Mr Justice Turner, giving judgment in open court, struck out the plaintiffs' statement of claim against the council. Five infant plaintiffs, suing by the Official Solicitor, claimed damages as a result of the council's negligence and/or breach of statutory duty. They alleged that the council had failed to discharge its statutory functions under the Children and Young Persons 1969, the Local Authority Social Services Act 1970, the Child Care Act 1980 and the Children Act 1989 (the Child Care Acts). The council applied to strike out the action on the grounds that the Child Care Acts did not confer any private law right of action for a breach of the statutes, that a local authority's exercise of its powers under the child care legislation could be challenged only by judicial review and that no claim in negligence was recognised.
Ian Karsten QC and Lord Meston (Vizards) for the council; Allan Levy QC and Elizabeth Anne Gumbel (Conway Wood & Co, Harpenden) for the plaintiffs.

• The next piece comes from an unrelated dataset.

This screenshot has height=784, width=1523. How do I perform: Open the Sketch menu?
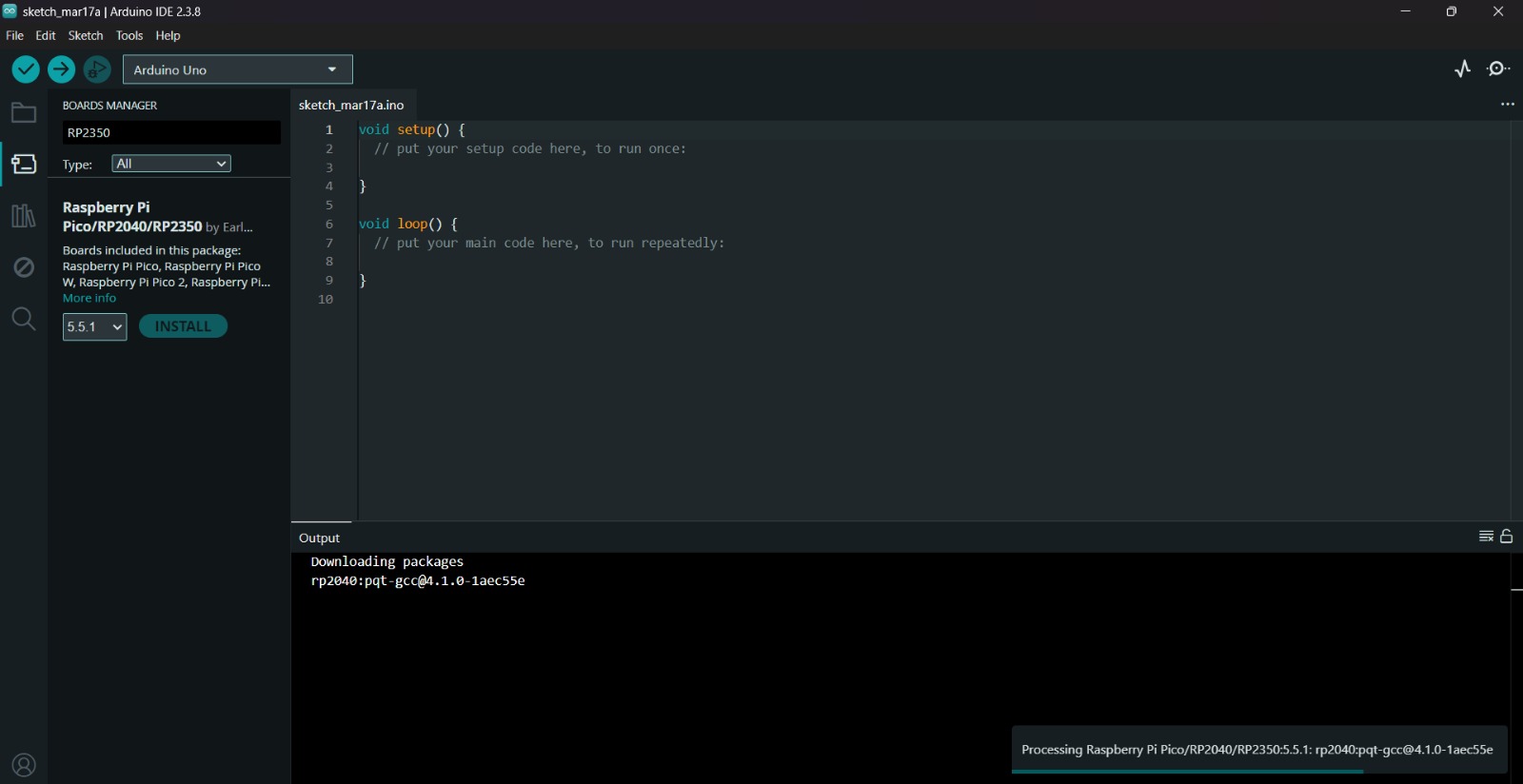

MR JUSTICE TURNER said that it was not the intention of Parliament to confer on a child injured as the result of a failure of a local authority to comply with the duties imposed on it by any of the Child Care Acts a private law right of action. The House of Lords negatived the existence of a private law right in A v Liverpool City Council (1982) AC 363. The principle of stare decisis applied. There was not only no obvious intention on the part of the legislature to disturb the effect of the Liverpool City Council case, but the 1989 Act pointed strongly in the other direction.
If the local authority might be liable in a private law action for breach of a statutory duty, so too might other agencies involved, such as police, health and education authorities. That might be a sufficient indication that Parliament did not contemplate the possibility of actions for damages for personal injury arising out of alleged failings by any of the agencies involved. The duty which a local authority was called upon to discharge was one imposed on it by law and was not voluntarily assumed.
Turning to the claim in negligence, although the fact that hitherto no tort of negligence by a local authority towards children had been recognised did not mean that the law should not recognise such a tort, there would have to exist compelling reasons of social policy before such a tort should be recognised.
The whole point of the legislation was that the child should be rescured through the machinery which the local authority was obliged by the legislation to operate to protect him or her from the inadequacies of his or her parents of carers.
However it was neither just nor reasonable that a private law action should be brought, for it was contrary to the public interest that such actions should be permitted. Such actions would not assist local authorities to discharge their duty towards others to whom their efforts should be directed.
Scarce resources would be diverted into investigating such actions and the content of records maintained by the local authority would come into the public domain and that would not be in the interests of the child and might lead to guarded or defensive record keeping to the disadvantage of others. Considerations of public policy denied the proposition there should now be declared to be the legally enforceable private law right asserted.
The plaintiffs had no right to claim damages for breach of statutory duty nor a cause of action in negligence. The proper exercise of discretion required his Lordship to strike out the statement of claim.